L’agence française anticorruption recommande de procéder à l’élaboration d’une matrice de responsabilités permettant de formaliser les responsabilités de chacune des parties prenantes. Le guide retrace par ailleurs les bonnes pratiques existantes pour le pilotage d’une cartographie des risques d’atteinte à la probité.
Si l’agence anticorruption indique que les EPS, peuvent procéder à leur analyse de risques progressivement, et ce, eu égard au nombre élevé de processus mis en œuvre dans les établissements hospitaliers pour leur bon fonctionnement, les EPS doivent toutefois procéder à l’analyse des risques des processus les plus exposés aux risques de manière prioritaire. L’agence française anticorruption établit une liste des activités les plus à risques qui comprend :
- La commande publique et les concessions ;
- La gestion des ressources humaines ;
- La gestion des activités accessoires (relations avec les entreprises produisant les produits de santé et les dispositifs médicaux) ;
- La gestion des organismes satellites des établissements ;
- L’activité libérale ou accessoire pour l’ensemble des corps de métier ;
- L’organisation du recours à des opérateurs privés non financés par l’hôpital (ambulanciers, prestataires de soins à domicile…) ;
- Les activités en relation avec les entreprises produisant ou commercialisant des produits de santé ou des dispositifs médicaux).
Afin d’aboutir à une évaluation des risques cohérentes, l’agence recommande entre autres, de recenser les incidents passés, de s’appuyer sur des questionnaires internes adressés aux parties prenantes exposées et de construire des scénarii théoriques de risques.
L’agence française anticorruption rappelle aux EPS que ces derniers doivent procéder à la hiérarchisation des risques, à la mise en œuvre d’un plan d’actions ainsi qu’à la mise à jour périodique des ces analyses en fonction des incidents et des audits internes.

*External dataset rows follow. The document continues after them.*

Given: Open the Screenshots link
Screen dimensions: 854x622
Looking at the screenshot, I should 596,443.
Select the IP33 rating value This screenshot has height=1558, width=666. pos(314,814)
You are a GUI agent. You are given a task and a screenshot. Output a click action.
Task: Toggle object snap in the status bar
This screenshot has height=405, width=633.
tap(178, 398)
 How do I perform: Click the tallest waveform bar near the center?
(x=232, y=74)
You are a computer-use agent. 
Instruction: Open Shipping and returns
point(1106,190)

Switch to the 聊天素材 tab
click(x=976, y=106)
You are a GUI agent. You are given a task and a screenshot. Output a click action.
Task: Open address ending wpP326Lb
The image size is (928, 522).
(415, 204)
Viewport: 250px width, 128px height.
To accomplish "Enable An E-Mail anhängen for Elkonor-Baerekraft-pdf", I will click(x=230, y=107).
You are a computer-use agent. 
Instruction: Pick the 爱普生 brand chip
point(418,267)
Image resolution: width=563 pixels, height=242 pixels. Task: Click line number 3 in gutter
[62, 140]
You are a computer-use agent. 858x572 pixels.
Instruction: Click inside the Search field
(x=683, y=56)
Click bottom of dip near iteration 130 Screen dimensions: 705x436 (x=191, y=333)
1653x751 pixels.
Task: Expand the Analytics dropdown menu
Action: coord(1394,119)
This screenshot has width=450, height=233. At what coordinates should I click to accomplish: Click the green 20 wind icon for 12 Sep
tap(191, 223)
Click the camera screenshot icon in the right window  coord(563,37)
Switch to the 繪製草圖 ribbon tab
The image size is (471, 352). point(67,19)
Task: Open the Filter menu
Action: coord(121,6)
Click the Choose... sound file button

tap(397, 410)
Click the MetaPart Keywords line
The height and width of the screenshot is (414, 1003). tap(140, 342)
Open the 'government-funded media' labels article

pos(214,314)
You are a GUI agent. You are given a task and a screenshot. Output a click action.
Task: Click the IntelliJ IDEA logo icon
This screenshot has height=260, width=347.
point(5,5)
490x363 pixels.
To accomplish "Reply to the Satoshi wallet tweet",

S’agissant du pilier III, portant sur la prévention, la détection et la sanction des atteintes à la probité, le guide procède à un rappel des outils et des dispositifs indispensables à la mise en place d’un dispositif anticorruption. A ce titre, l’agence française anticorruption propose des exemples de bonnes pratiques initiés par certaines EPS.
L’agence française anticorruption apporte par ailleurs des précisions quant aux contours des politiques de cadeaux et d’invitations qui doivent être intégrées au code de conduite. Le guide rappelle par ailleurs que les EPS doivent se reporter au guide pratique sur la maîtrise du risque d’atteinte à la probité en matière de cadeaux et invitations applicables aux agents publics édité par lui aussi par l’agence française anticorruption en date de septembre 2022.
2. Implications pratiques
Ce nouveau guide de l’agence française anticorruption a vocation à fournir aux directeurs d’EPS des outils qui permettent de structurer et de formaliser la mise en œuvre d’un dispositif anticorruption efficace. Le guide fait, par ailleurs, état de solutions concrètes à destination des équipes opérationnelles leur permettant ainsi de gérer les risques auxquelles elles sont exposées au quotidien.
Il apparaît nécessaire pour les EPS de mobiliser des ressources humaines et financières afin d’aboutir à la mise en place d’un dispositif anticorruption mature devant être évolutif au gré des cycles d’évaluation et d’amélioration continue. Les établissements de taille modeste pourraient rencontrer des difficultés à mobiliser ces ressources. Dans cette situation, il est recommandé de s’appuyer sur le principe de priorisation des risques, largement développé au sein de ce nouveau guide.
Le document est une ressource précieuse pour améliorer la transparence et l’éthique au sein des EPS qui combine théorie et pratique dans la perspective de faciliter l’adoption de dispositifs robustes anticorruption.